To win tomorrow, Alaska’s big frontline must assert its size in controlling the boards and limiting Ginebra’s second chance opportunities. The Aces must also extend their defense to cover the Kings’ outside shooters and establish a slow-down tempo to throw off Ginebra’s rhythm. More than anyone, Tenorio must step up to lead the charge. “Showtime” is Alaska’s engine – he’s what makes the team tick. Tenorio must be in synch for the Aces to move forward.

As for Ginebra, the Kings’ remarkable asset-to-turnover rate of 29-to-5 in last Wednesday’s game was a reflection of their never-say-die attitude. Their backs were against the wall and they came through. Hatfield’s infectious work ethic rubbed off on his teammates. The Kings capitalized on Alaska’s miscues to score 12 turnover points and with only five errors, didn’t give the Aces much of a chance to retaliate in this department.
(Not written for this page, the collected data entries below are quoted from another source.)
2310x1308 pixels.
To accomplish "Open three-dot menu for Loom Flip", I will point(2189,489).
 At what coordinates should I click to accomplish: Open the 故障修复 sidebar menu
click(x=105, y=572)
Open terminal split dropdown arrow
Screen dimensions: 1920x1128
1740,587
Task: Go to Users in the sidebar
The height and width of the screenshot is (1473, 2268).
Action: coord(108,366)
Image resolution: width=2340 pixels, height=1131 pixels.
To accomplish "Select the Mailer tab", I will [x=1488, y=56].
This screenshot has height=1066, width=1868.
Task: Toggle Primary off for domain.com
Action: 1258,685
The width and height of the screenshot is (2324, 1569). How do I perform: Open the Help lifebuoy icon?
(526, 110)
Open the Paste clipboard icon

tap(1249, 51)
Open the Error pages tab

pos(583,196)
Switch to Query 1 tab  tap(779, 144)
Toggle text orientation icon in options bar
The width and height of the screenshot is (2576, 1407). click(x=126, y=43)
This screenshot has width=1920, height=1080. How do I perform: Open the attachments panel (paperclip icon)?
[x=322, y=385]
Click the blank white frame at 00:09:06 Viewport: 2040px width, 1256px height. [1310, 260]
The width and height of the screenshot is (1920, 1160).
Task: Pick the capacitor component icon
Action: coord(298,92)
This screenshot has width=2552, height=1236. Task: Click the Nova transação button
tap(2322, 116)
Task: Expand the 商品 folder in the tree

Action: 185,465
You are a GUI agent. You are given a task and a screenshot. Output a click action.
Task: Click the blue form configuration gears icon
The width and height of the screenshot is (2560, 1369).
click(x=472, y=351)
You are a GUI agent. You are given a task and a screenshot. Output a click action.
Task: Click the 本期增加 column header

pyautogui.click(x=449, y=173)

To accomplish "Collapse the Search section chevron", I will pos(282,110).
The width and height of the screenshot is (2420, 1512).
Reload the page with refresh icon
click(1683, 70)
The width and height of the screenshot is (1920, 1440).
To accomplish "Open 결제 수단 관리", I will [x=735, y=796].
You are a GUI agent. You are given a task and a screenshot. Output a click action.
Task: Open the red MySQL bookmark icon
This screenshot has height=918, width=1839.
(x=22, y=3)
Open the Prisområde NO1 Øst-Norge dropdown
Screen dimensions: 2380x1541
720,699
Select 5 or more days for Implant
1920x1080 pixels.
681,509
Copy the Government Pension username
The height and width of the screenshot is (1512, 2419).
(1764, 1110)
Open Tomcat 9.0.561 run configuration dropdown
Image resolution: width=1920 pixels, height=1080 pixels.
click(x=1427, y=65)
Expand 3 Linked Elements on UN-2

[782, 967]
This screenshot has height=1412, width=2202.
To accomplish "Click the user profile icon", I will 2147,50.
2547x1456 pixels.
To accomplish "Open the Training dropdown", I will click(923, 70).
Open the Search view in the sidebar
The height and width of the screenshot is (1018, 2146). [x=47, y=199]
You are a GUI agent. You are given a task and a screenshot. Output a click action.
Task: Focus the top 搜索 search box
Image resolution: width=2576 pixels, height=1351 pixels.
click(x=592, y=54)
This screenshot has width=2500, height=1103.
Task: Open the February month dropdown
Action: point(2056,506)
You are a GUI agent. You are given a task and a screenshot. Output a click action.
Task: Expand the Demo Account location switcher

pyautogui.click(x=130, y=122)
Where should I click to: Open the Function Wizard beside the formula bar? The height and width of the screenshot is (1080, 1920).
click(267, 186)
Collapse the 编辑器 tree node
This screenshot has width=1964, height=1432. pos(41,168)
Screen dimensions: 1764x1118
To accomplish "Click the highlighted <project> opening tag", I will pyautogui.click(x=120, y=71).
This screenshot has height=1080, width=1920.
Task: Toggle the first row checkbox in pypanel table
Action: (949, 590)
For the Kings, the key is to attack without warning, run Alaska to the ground and not allow the Aces to set up defensively. That means Ginebra must control the defensive glass and trigger transition at every opportunity.

It’s a can’t-miss game on Christmas Day. Uichico will try to motivate his players with the theme “small is beautiful” while Cone will rely on Alaska’s poise under pressure in a match-up of the ages.